President Obama keeps declaring war on rising college costs. In a speech at Knox College last month, he vowed to unveil an “aggressive strategy to shake up the system, tackle rising costs and improve value.” He said something similar in his 2012 State of the Union address, so I’m skeptical that much will happen.
As students get ready to go to college this month, let me suggest ways to “shake up the system” and “tackle rising costs.”
Two things lead to higher prices: rising demand and falling supply. Any efficient solution to the explosion in college tuition and fees must either dampen demand or increase supply. With that in mind, here is a five-point federal-action plan.
• First, scale back federal student loans and related programs. The increased demand for higher education in recent decades partly results from the explosive growth of these programs. Originally intended to help poor people gain access to college, they have probably had the opposite effect, pushing up the sticker prices of colleges substantially. The easy money has helped fuel an academic arms race that provides amenities such as climbing walls and luxury student centers that entice kids from higher-income families but scare poor students away.
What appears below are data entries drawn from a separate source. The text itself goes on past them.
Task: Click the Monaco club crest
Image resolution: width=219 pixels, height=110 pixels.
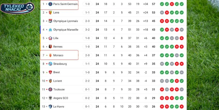Action: pos(50,55)
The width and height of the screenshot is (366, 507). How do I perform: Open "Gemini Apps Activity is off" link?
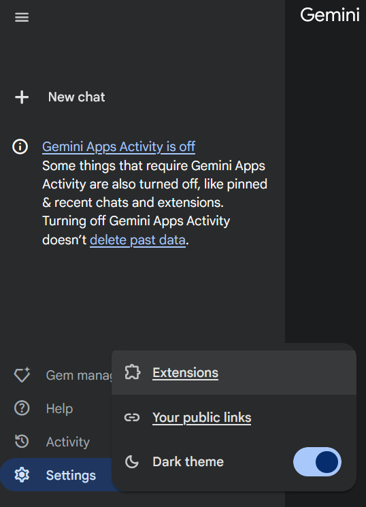coord(118,147)
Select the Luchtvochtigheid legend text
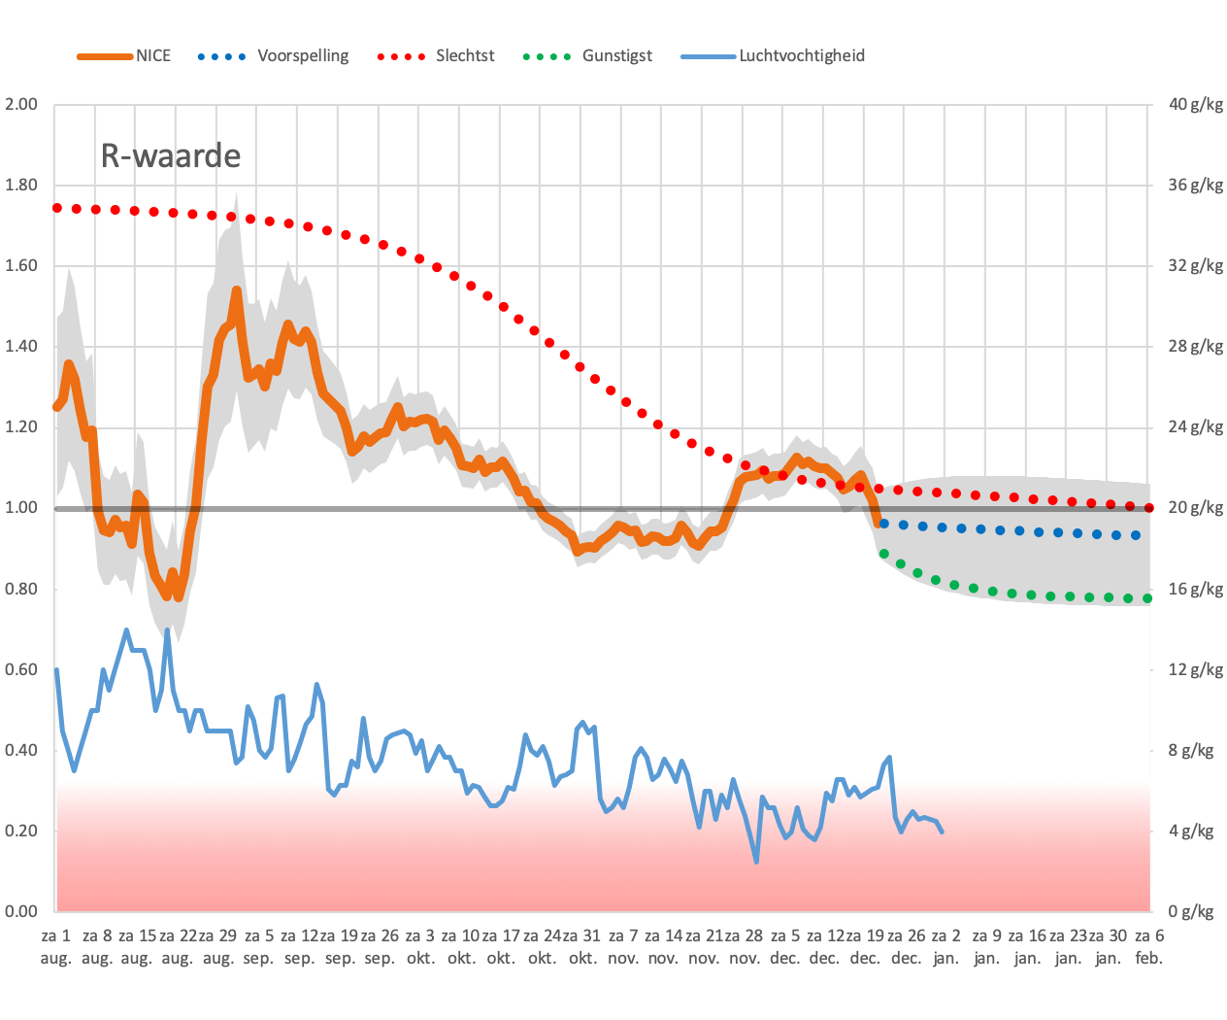The image size is (1227, 1020). pyautogui.click(x=802, y=56)
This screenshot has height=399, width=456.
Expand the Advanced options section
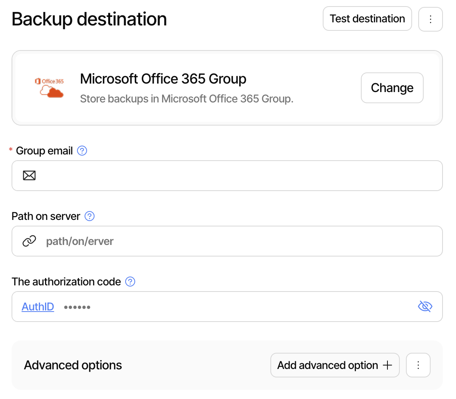coord(73,365)
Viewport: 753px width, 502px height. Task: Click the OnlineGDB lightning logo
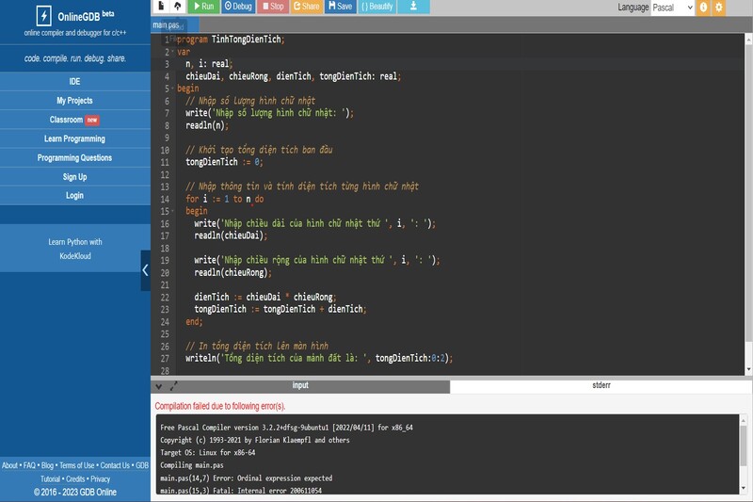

The proportion of recent college graduates from low-income backgrounds has fallen since the federal student-assistance programs became large.
Cut out loans to affluent parents. Eliminate the federal tuition tax credit. Put stricter time limits on student borrowing. Ultimately, the goal should be for the federal government to get out of the student-loan business altogether.
• Second, require colleges participating in federal student- assistance programs to share some costs associated with high loan-default rates. Some colleges accept students they know have low probability of academic success and into majors that employers aren’t interested in. One-third of loans are either delinquent or in default. This means despair for borrowers and burdens on taxpayers — but revenue for colleges accepting many marginal students. If they had to cover some of the cost of defaults, schools would accept fewer students, reducing demand and the ability to raise tuition.
• Third, substantially improve consumer information. Lots of students enter college based on bad advice, often from guidance counselors and school marketing efforts. Politicians make things worse with a “college for all” mantra, implying that life will be a failure without a college degree to provide the ticket to the moderately affluent middle class.
To counteract the propaganda, a bill proposed by U.S. Sens. Ron Wyden, D-Ore., and Marco Rubio, R-Fla., would mandate the disclosure of information regarding post-graduation earnings of students by college and major. Polls show that college students’ single biggest goal is financial success. With more information, they and their parents might be more realistic. They can see how many graduates are in McJobs, becoming sales clerks, bartenders, janitors — the employment class they were promised they could escape.
• Fourth, develop new ways to demonstrate potential workplace competence. Colleges are screening devices; a diploma is meant to convey that a person is likely to be smarter, more knowledgeable, more disciplined and even more honest, on average, than others of the same age. But there are other, cheaper ways of providing that function. Why doesn’t someone (College Board? Educational Testing Service? Google Inc.?) develop a national college equivalency examination that tests for the critical learning skills, literacy and basic knowledge that all college graduates are expected to have?
There are also less expensive ways of packaging courses into degrees. Instead of taking 40 courses at a single university and calling the whole package a degree, allow students to take courses from perhaps eight to 10 providers, some taught in traditional ways and others online, and have course aggregators (another name for “university”) evaluate credits and confer degrees. If students are taking the college exam at the end of their schooling, the worries that online classes will dumb down education are greatly reduced.
• Fifth, expand supply by eliminating barriers to entry. The previous ideas largely lower prices by dampening demand for traditional degrees. But there are barriers to entry that lower competition and thus supply.
The single largest obstacle is the dysfunctional accrediting system, which is rife with conflicts of interest and gives consumers little information. The crude nature of its assessments (colleges either are or aren’t accredited, with not much in between) discourages new providers. Arguably, we should eliminate accreditation as such, with the government simply defunding programs that fail to meet minimum standards (such as institutions with student-loan default rates greater than graduation rates).
The list above isn’t exhaustive. But it suggests measures that collectively might reduce the college-cost gap — a widening divide that is worsening national inequality and is unsustainable in the long run.
Richard Vedder directs the Center for College Affordability and Productivity and teaches economics at Ohio University.